La scoperta contribuisce a chiarire che esistono altri geni che, oltre a BRCA1 e BRCA2, se mutati aumentano le probabilità di cancro del seno. Inoltre, durante lo studio è stato rilevato che proprio le donne negative al test BRCA possono essere portatrici del gene mutato FANCM. Ciò è in sintonia con quanto emerge dalle ultime ricerche nel campo delle neoplasie mammarie: attualmente, i fattori genetici individuati “spiegano” circa la metà di tutti i casi di familiarità e i ricercatori proseguono in questa direzione per identificare le cause del restante 50% dei casi con familiarità per la malattia. Ebbene, l’elemento di maggior rilievo di queste scoperte consiste proprio nella loro caratteristica di essere complementari, in quanto le donne negative a uno dei test genetici possono invece risultare positive all’altro, con un’effettiva estensione della capacità e delle chance predittive da parte dei clinici. ?

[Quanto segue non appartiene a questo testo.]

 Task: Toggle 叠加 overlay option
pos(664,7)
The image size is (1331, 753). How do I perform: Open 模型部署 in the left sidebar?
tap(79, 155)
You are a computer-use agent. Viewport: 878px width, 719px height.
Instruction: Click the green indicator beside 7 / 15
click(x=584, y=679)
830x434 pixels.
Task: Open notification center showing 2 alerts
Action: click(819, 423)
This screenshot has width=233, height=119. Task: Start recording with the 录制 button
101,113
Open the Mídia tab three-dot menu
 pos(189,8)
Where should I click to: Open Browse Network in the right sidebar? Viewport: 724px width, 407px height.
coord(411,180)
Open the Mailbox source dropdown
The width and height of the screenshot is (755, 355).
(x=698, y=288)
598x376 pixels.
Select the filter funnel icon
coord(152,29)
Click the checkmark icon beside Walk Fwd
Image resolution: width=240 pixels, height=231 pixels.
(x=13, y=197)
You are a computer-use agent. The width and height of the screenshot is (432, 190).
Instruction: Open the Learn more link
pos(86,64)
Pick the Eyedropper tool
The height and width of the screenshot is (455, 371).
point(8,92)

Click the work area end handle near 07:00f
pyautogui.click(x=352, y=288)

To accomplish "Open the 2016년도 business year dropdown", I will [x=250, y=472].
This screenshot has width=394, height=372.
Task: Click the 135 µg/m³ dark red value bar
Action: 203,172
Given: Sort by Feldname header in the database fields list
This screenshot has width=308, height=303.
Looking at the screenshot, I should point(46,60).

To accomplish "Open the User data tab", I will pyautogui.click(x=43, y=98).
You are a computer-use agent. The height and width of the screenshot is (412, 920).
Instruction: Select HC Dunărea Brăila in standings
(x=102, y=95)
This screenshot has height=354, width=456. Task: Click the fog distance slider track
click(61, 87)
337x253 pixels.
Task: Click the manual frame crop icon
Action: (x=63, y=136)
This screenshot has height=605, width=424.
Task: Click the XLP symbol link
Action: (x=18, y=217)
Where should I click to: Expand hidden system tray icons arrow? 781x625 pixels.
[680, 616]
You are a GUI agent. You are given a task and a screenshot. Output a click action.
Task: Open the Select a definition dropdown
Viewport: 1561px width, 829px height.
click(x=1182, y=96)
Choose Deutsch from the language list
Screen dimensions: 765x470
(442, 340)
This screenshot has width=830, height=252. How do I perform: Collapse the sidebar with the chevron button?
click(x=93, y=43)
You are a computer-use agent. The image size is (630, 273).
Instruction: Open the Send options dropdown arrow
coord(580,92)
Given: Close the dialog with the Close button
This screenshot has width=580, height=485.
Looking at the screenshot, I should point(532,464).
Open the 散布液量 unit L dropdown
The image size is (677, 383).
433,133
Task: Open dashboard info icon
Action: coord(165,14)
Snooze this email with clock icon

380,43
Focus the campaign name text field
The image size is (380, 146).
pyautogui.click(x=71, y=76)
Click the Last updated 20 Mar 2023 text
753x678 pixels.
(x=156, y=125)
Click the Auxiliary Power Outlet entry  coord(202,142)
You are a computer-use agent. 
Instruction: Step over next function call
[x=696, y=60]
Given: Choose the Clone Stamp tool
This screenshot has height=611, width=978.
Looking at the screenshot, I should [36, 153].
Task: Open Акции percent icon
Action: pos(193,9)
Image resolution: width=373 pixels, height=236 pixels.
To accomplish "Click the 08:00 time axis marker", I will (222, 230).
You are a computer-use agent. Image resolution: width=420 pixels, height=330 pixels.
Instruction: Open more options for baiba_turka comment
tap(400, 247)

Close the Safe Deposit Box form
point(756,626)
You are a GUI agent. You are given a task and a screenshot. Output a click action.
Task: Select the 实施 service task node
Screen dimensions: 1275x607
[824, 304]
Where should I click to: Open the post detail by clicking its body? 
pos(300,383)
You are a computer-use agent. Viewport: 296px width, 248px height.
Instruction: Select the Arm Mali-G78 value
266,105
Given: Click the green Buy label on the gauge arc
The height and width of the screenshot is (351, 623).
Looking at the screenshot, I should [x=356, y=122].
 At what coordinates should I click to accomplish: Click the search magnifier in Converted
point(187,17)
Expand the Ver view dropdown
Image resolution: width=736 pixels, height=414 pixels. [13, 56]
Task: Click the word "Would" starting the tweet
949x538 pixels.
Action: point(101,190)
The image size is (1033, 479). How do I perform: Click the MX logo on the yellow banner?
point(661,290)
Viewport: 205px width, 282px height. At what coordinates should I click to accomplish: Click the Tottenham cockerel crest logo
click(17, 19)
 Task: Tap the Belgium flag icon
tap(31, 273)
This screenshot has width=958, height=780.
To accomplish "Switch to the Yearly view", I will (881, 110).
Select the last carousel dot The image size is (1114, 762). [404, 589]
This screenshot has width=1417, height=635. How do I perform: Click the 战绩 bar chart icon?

Si tratta quindi di un importante passo avanti nelle conoscenze che consentono alla medicina predittiva di quantificare il rischio di sviluppare patologie determinate anche da fattori genetici. «Questa scoperta – ha sottolineato Paolo Radice – è un risultato significativo della collaborazione che vede INT e IFOM impegnati insieme sul fronte della suscettibilità genetica al cancro. I dati emersi incrementano le nostre conoscenze sui diversi geni che contribuiscono a innalzare il rischio di sviluppare un carcinoma mammario. Senz’altro i geni BRCA1 e BRCA2 conferiscono la quota maggiore di rischio. È però già possibile, grazie ai più recenti avanzamenti tecnologici, eseguire test che analizzano simultaneamente interi ‘pannelli’ di geni di predisposizione al carcinoma della mammella, tra i quali in futuro potrebbe essere incluso FANCM. È importante sottolineare che, dal momento che il rischio conferito dipende dal gene alterato e dalla mutazione identificata, è fondamentale che le persone che si sottopongono al test, lo facciano esclusivamente previa consulenza genetica con lo specialista».

Ora saranno necessari ulteriori approfondimenti sul gene FANCM prima di passare all’applicazione diagnostica. «Per poter trasferire i risultati in ambito diagnostico– ha precisato Paolo Peterlongo – saranno necessarie altre analisi per identificare ulteriori mutazioni nel gene e nuovi dati per determinare con più precisione il loro impatto sul rischio di sviluppare la malattia. In questo contesto risulta dunque importante che le persone che si sottopongono al test BRCA aderiscano ai programmi di ricerca dei maggiori centri oncologici nazionali che mirano all’identificazione di nuovi geni simili a quello identificato dal nostro team».